• _Requirement_: The answer should be a single number, the count of lines in this material that contain "sidebar".

• _Data extracts_:
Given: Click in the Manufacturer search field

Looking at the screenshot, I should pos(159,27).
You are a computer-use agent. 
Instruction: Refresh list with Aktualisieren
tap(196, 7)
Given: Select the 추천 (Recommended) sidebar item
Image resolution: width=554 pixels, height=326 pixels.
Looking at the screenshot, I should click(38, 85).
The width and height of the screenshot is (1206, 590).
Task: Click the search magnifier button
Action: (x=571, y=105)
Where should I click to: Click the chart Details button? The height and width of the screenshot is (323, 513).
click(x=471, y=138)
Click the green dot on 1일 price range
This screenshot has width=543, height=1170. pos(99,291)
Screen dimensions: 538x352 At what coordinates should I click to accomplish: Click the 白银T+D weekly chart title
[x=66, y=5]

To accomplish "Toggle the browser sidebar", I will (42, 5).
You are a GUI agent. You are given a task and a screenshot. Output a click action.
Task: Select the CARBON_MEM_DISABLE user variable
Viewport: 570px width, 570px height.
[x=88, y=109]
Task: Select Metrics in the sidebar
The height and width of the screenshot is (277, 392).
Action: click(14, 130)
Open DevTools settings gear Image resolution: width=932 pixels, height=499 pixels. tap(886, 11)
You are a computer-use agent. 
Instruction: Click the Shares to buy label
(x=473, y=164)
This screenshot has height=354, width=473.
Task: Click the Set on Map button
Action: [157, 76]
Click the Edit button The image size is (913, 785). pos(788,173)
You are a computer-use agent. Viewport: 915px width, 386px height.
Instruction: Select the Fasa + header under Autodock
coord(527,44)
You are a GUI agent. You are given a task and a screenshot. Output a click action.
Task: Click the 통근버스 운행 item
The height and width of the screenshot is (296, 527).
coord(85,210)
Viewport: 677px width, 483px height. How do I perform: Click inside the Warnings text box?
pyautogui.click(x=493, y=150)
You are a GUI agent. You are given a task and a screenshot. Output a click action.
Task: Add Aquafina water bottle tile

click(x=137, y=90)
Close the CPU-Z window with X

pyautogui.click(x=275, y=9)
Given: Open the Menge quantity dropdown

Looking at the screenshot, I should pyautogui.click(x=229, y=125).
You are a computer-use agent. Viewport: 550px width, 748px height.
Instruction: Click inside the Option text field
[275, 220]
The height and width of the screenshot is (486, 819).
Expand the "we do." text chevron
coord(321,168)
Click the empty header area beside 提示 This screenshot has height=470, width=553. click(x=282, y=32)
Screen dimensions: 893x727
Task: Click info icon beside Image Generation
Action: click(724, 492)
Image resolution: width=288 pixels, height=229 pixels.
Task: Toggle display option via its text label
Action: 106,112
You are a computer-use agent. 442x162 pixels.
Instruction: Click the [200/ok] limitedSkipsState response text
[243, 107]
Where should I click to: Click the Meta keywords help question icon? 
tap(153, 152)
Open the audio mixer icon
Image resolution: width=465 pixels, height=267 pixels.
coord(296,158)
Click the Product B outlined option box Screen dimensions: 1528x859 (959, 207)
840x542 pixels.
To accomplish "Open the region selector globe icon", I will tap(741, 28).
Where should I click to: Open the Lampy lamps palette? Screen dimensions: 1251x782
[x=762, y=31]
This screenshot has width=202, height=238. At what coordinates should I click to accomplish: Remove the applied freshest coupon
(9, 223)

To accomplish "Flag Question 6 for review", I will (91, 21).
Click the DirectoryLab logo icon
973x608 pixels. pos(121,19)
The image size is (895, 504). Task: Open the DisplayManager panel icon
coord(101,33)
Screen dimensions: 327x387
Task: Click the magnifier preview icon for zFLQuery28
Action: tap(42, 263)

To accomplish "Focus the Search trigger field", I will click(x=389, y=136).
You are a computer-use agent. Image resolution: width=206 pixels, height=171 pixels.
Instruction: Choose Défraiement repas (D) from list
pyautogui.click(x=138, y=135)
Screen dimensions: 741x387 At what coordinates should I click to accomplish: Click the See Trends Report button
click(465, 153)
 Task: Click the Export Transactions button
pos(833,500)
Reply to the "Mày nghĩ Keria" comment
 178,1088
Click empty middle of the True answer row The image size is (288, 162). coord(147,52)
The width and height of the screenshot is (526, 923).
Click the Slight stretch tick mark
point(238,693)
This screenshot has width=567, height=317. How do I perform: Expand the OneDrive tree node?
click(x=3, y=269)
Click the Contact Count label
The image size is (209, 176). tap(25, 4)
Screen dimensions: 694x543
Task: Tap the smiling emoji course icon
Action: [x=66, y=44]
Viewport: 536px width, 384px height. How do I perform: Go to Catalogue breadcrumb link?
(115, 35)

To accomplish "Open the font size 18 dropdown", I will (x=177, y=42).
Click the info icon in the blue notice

• _Worked solution_: 3